AndroidはGoogleとウインドリバーの合作だった:組み込みLinux最新動向インタビュー 2007(2/2 ページ)
携帯電話向け組み込みLinux「アンドロイド(Android)」は、Googleとウインドリバーが共同で開発を進めているらしい
組み込みLinuxは、世界的に採用が拡大している
―― 日本における携帯電話用プラットフォームとして最近はSymbian OSの採用事例が増えているようですが、Androidの登場でLinuxのシェア拡大は可能だとお考えですか。
レロール 私たちの持っているデータによれば、携帯電話プラットフォームの世界的なシェアでは、Symbian OSよりもLinuxの方が伸びていますよ。来年になればLinuxを使ったいくつかのOEM製品が日本にも登場してきます。現段階ではどのベンダかを明かすことはできませんが、LiMoやOHAに対する日本の携帯電話ベンダの関心は非常に高く、リファレンスプラットフォームやデモ環境への問い合わせも多いです。基本的にすべての携帯電話ベンダはLinuxに興味を持っているといっていいでしょう。そのカギとなるのは、標準化です。LiMoやOHAに共通するのは業界標準を作り上げていこうとする目的意識です。
私たちは携帯電話を「ベーシック・フォン」「フィーチャー・フォン」「スマート・フォン」という3つのカテゴリとしてとらえていて、現在までのLinux採用事例はスマートフォン、つまりPCライクな使用を前提とした携帯電話に限られていました。

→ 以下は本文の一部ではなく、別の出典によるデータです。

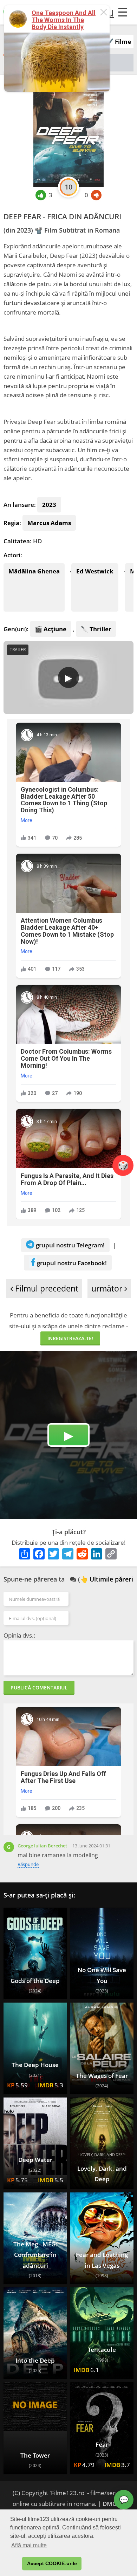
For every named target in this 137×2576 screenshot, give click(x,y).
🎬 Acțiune (50, 629)
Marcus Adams (49, 523)
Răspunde (28, 1864)
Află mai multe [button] (29, 2545)
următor (107, 1288)
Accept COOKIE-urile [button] (52, 2563)
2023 (49, 505)
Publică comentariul (39, 1687)
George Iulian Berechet (42, 1846)
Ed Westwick (94, 571)
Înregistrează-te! (70, 1338)
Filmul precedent (45, 1288)
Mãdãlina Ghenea (34, 571)
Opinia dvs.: (19, 1635)
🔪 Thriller (96, 629)
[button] (15, 2564)
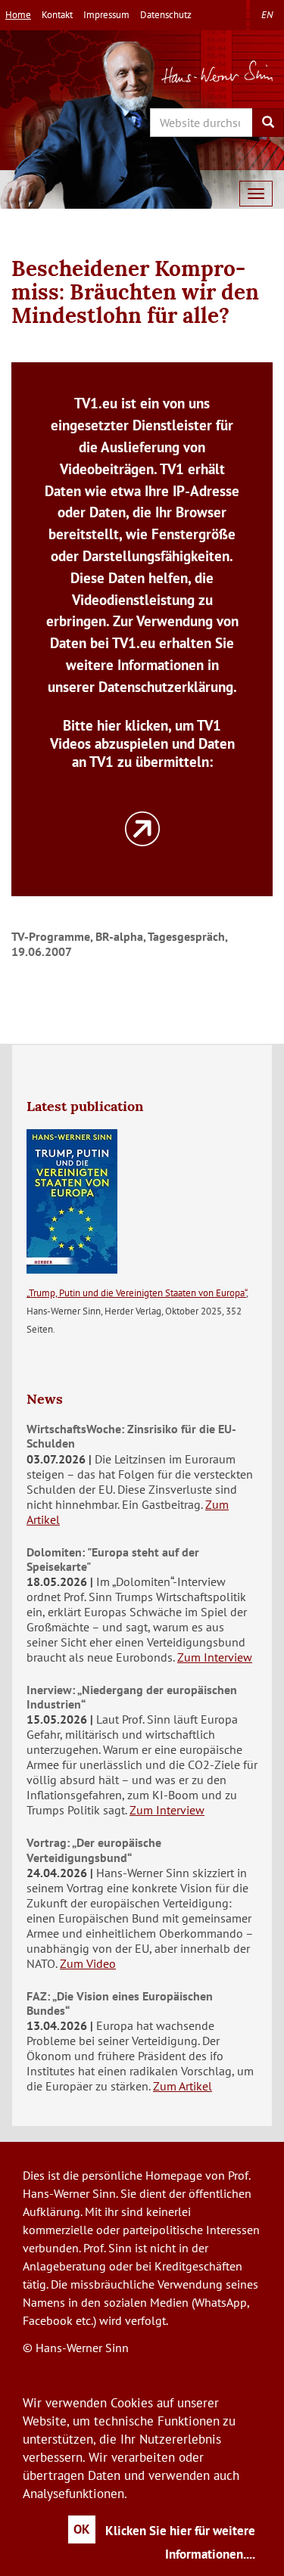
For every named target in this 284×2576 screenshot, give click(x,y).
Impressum (106, 14)
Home (18, 14)
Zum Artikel (182, 2085)
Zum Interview (214, 1657)
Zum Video (88, 1963)
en (267, 14)
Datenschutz (166, 14)
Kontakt (57, 14)
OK (81, 2529)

今後のトレンドは、フィーチャー・フォン(リッチな機能を持つ携帯電話)と呼ばれるカテゴリにもLinuxプラットフォームが採用されていくということです。特にAndroidのUI(ユーザーインターフェイス)やアプリケーションフレームワークはとても洗練されていて、指先で画面をなぞるようなナビゲーションも可能です。
―― カーエレクトロニクスの分野で、今後のLinuxプラットフォームの動向をどのように予測していますか。
レロール 世界的に見て、明らかに「インフォテイメント」(注4)の分野でLinuxプラットフォームの採用が広がるでしょう。これは間違いありません。この分野では、顧客の要望が多様で非常に進化が速いです。これは開発者にとってデバイスが複雑化していくことを意味します。Webブラウジングとかビデオのリプレイ、GPSを使ったリアルタイムなナビゲーションなどです。自動車メーカーにとっても、ソフトウェアを開発するベンダにとっても、非常に大変な開発となってきています。そういった環境でアプリケーションを構築するには、特定のベンダが用意した専用OSよりも、標準化されたLinuxベースの方が開発しやすいとエンジニアが思っているからでしょう。欧米はもちろん、日本でもインフォテイメントに向けたLinuxのOEMベンダが存在しますし、日本の自動車メーカーでもこういったOEMのLinuxを採用する検討が進んでいますよ。